This word occurs in the English Bible in the following passages: Jeremiah 6:30 (the Revised Version (British and American) "refuse"); Romans 1:28; 2 Corinthians 13:5,6,7; 2 Timothy 3:8; Titus 1:16. In all these cases the Greek has adokimos. The same Greek word, however, is found with other renderings in Isaiah 1:22 ("dross"); Proverbs 25:4 ("dross"); 1 Corinthians 9:27 ("castaway," the Revised Version (British and American) "rejected"). The primary meaning of adokimos is "not-received," "not-acknowledged." This is applied to precious metals or money, in the sense of "not-current," to which, however, the connotation "not-genuine" easily attaches itself. It is also applied to persons who do not or ought not to receive honor or recognition. This purely negative conception frequently passes over into the positive one of that which is or ought to be rejected, either by God or men. Of the above passages 1 Corinthians 9:27 uses the word in this meaning. Probably Romans 1:28, "God gave them up unto a reprobate mind" must be explained on the same principle: the nous of the idolatrous heathen is permitted by God to fall into such extreme forms of evil as to meet with the universal rejection and reprobation of men. Wettstein's interpretation, "an unfit mind," i.e. incapable of properly performing its function of moral discrimination, has no linguistic warrant, and obliterates the wordplay between "they refused to have God in their knowledge (ouk edokimasan)," and "God gave them up to a reprobate (= unacknowledged, adokimos) mind." Even Titus 1:16, "unto every good work reprobate," affords no instance of the meaning unfit, but belongs to the following rubric.

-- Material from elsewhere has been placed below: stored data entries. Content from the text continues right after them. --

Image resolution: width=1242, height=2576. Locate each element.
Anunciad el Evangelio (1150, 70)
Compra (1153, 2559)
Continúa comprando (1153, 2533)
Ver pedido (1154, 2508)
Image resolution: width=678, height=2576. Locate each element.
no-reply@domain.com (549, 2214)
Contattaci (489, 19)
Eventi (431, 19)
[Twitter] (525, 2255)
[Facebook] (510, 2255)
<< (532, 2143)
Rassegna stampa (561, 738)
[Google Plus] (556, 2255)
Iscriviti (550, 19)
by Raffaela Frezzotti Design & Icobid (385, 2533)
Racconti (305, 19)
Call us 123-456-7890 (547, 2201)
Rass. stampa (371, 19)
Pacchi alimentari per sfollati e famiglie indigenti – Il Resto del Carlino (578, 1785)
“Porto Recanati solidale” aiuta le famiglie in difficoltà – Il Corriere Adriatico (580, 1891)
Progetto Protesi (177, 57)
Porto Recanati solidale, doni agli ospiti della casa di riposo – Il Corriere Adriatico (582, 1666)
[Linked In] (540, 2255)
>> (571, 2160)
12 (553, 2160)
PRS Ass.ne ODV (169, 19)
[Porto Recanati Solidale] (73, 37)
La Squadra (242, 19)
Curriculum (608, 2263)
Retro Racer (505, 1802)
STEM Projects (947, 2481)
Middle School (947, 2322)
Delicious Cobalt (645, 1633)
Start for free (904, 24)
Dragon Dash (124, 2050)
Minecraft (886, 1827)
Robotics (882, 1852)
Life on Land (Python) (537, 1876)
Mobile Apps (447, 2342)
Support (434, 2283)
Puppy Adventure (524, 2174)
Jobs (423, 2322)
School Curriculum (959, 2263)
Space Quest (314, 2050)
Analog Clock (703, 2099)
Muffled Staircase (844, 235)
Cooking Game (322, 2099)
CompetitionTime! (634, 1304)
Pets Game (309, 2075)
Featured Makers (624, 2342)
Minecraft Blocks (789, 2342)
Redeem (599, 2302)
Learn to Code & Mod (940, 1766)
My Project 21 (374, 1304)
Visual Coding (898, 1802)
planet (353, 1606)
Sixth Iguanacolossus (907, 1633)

The close phonetic resemblance and etymological affinity of dokimos to the verb dokimazo, "to try," "test," has caused the notion of "being tested," "tried," and its opposite of "being found wanting in the test" to associate itself more or less distinctly with the adjectives dokimos and adokimos. Thus the more complex meaning results of that which is acknowledged or rejected, because it has approved or not approved itself in testing. This connotation is present in 2 Corinthians 13:5,6,7; 2 Timothy 3:8; Titus 1:16; Hebrews 6:8. In the first two of these passages the word is used of Christians who ostensibly were in the true faith, but either hypothetically or actually are represented as having failed to meet the test. "Reprobate unto every good work" (Titus 1:16) are they who by their life have disappointed the expectation of good works. The "reprobate (rejected) land" of Hebrews 6:8 is land that by bearing thorns and thistles has failed to meet the test of the husband man. It should be noticed, however, that adokimos, even in these cases, always retains the meaning of rejection because of failure in trial; compare in the last-named passage:
"rejected and nigh unto cursing."
Cremer, Biblisch-theologisches Worterbuch der neutestamentlichen Gracitat(10), 356-57.